━━ 対象テキスト
しかし、今川氏真が塩止めを決断し、北条氏康もそれに同調した永禄10年に、武田信玄の脅威に対抗するために同盟交渉を行っていた今川氏真が塩止めを要請したにも関わらず、上杉謙信がそれに同調せずに越後産の塩を送り続けたのは、上杉謙信が同年に越後産の塩を送ることを禁ずる禁令を出したことが同時代の資料から確認できないこと、それどころか、甲信においては上杉謙信が塩を贈り届けた(例えば、松本市では永禄11年1月11日のことと、日まで主張されている)という伝承が種々見られることから、ほぼ間違いないと思われます。
それまでの5次にわたる川中島の合戦を頂点とする上杉謙信と武田信玄の宿敵関係を考えれば、上杉謙信が塩止めに加担するほうがむしろ当然で、上杉謙信の美談とされるに足る逸話だと思われますが、いかがでしょうか。
━━━━
→ 次の課題:
a) 上杉謙信の塩送りに関する上記の文章によると、松本市では謙信が塩を贈り届けた日をいつだと主張していますか。
b) 上記の上杉謙信の塩送りに関する文章を、最後の文の後から引き継いで書き進めてください。
━━ 利用可能なデータ
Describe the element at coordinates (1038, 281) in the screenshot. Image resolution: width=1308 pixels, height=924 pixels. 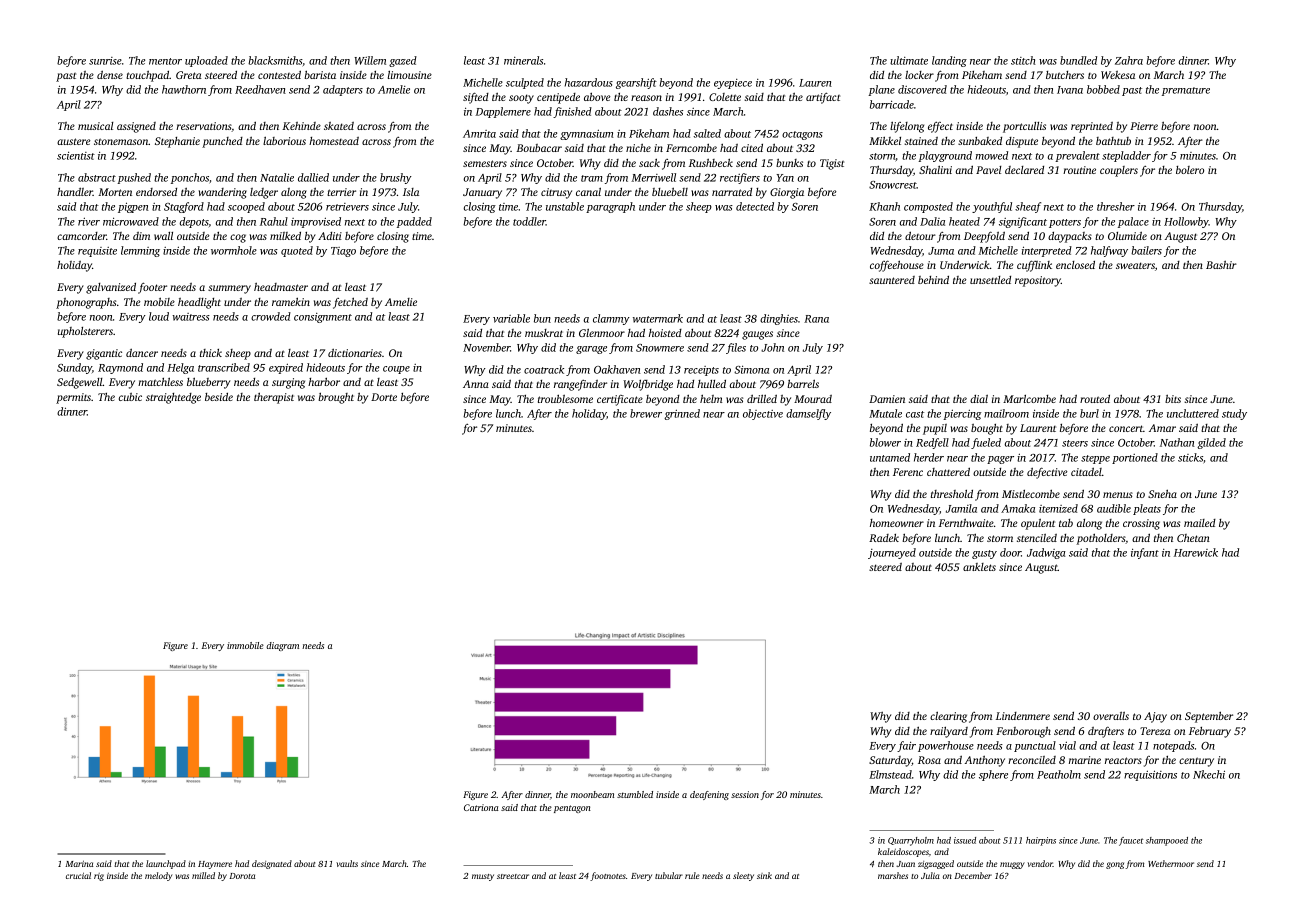
I see `repository` at that location.
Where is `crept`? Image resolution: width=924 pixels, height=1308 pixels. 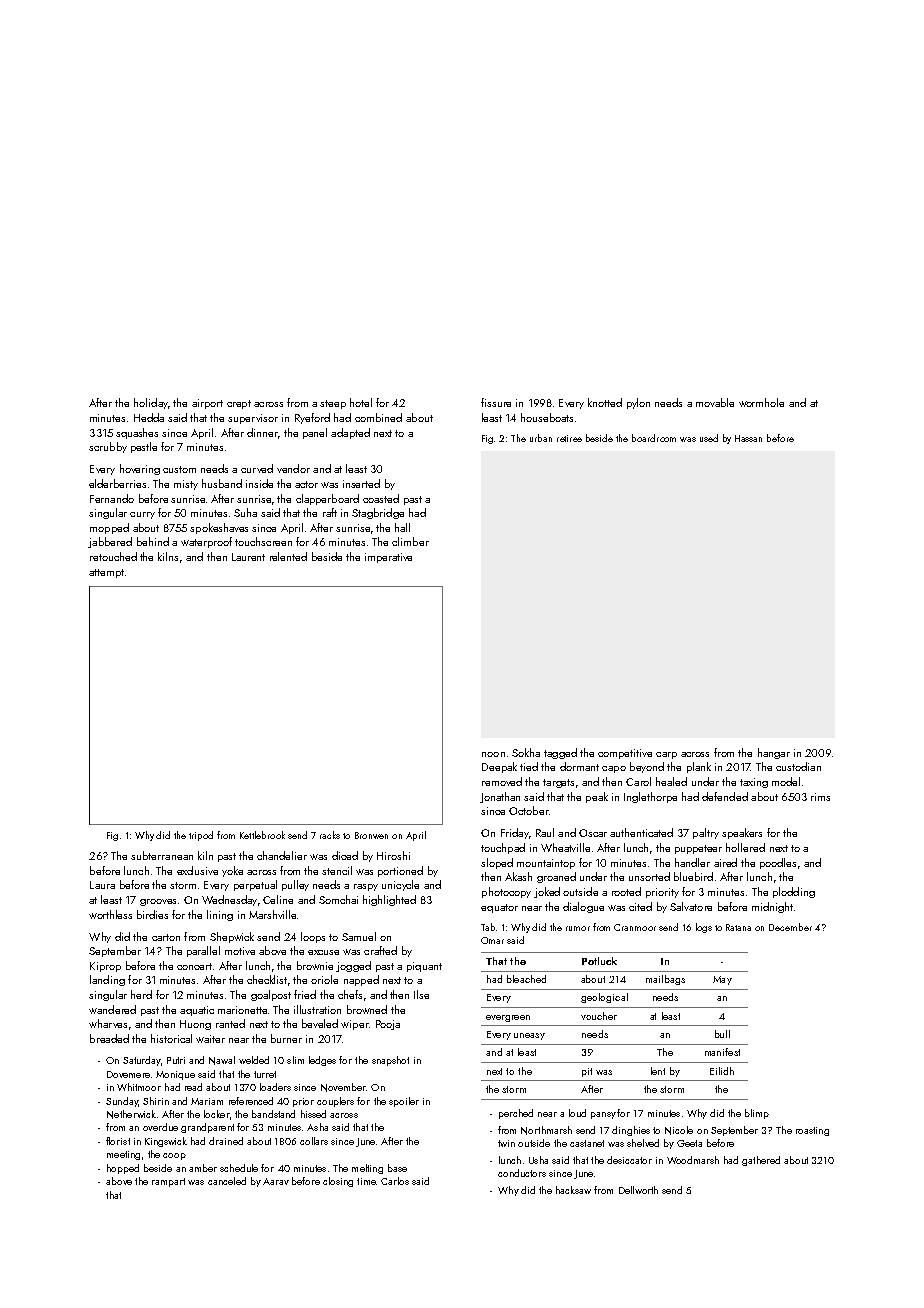 crept is located at coordinates (239, 404).
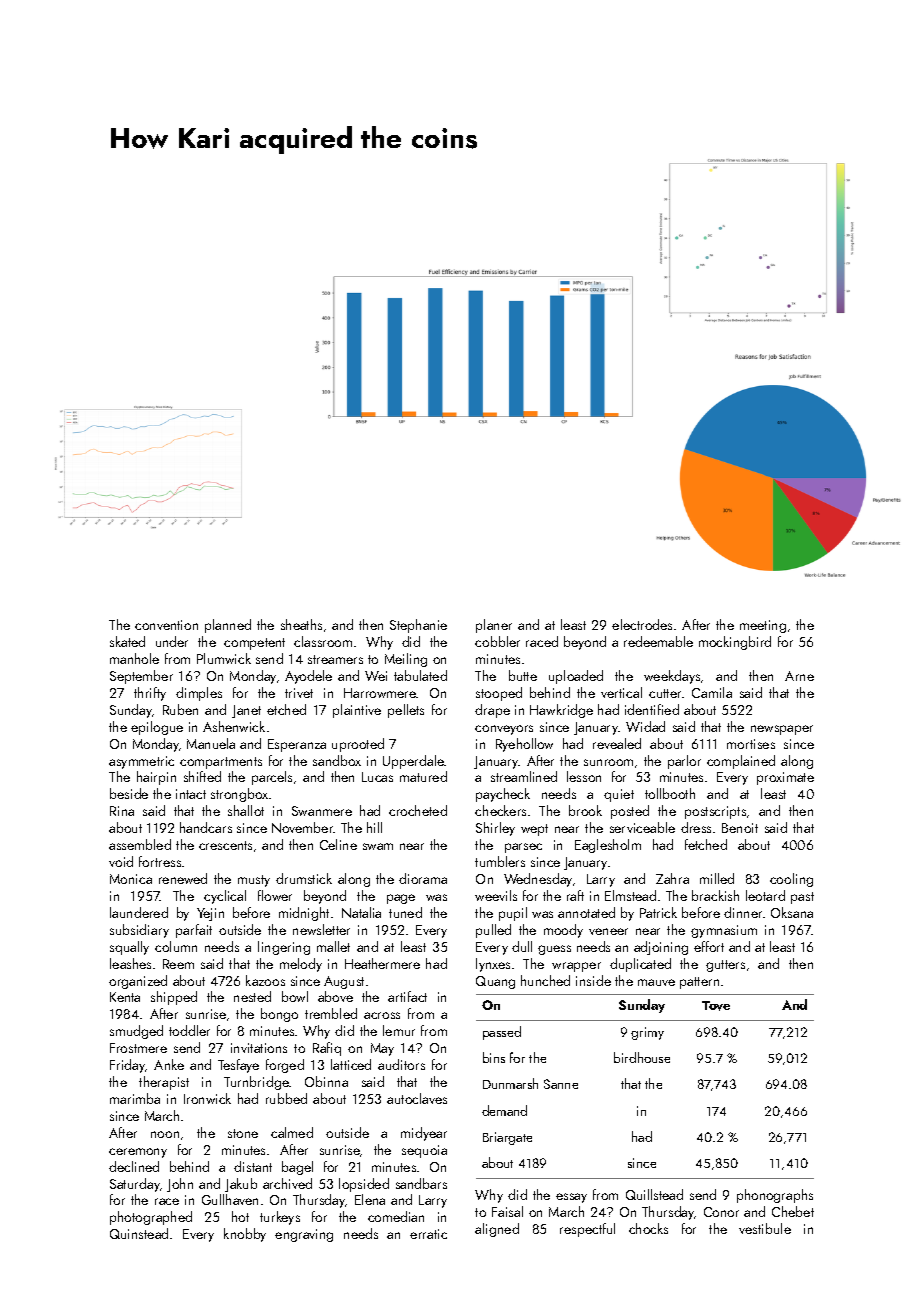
━━━━
→ 各課題の結果:
a) 永禄11年1月11日です。

b)
それにしても、塩止めの実際の正確な経済効果というのは、五里霧中といったところらしいです。何故なら、当時既に三河からも甲信への塩の輸送路というのは確立されており(三河の塩というと、忠臣蔵においては赤穂の塩とライバル関係にあったと小説ではされるくらいで、中々良質の塩が江戸時代以前から採取されていたらしいです)、三河の当時の領主の徳川家康は、今川氏真と敵対していて、塩止めには加担しなかったこと等から考えると、甲信において、塩不足への不安から塩の値段が暴騰することはあっても、上杉謙信が塩止めに加担したからといって、塩が完全に欠乏するというのは考えにくいという説もあると聞きました。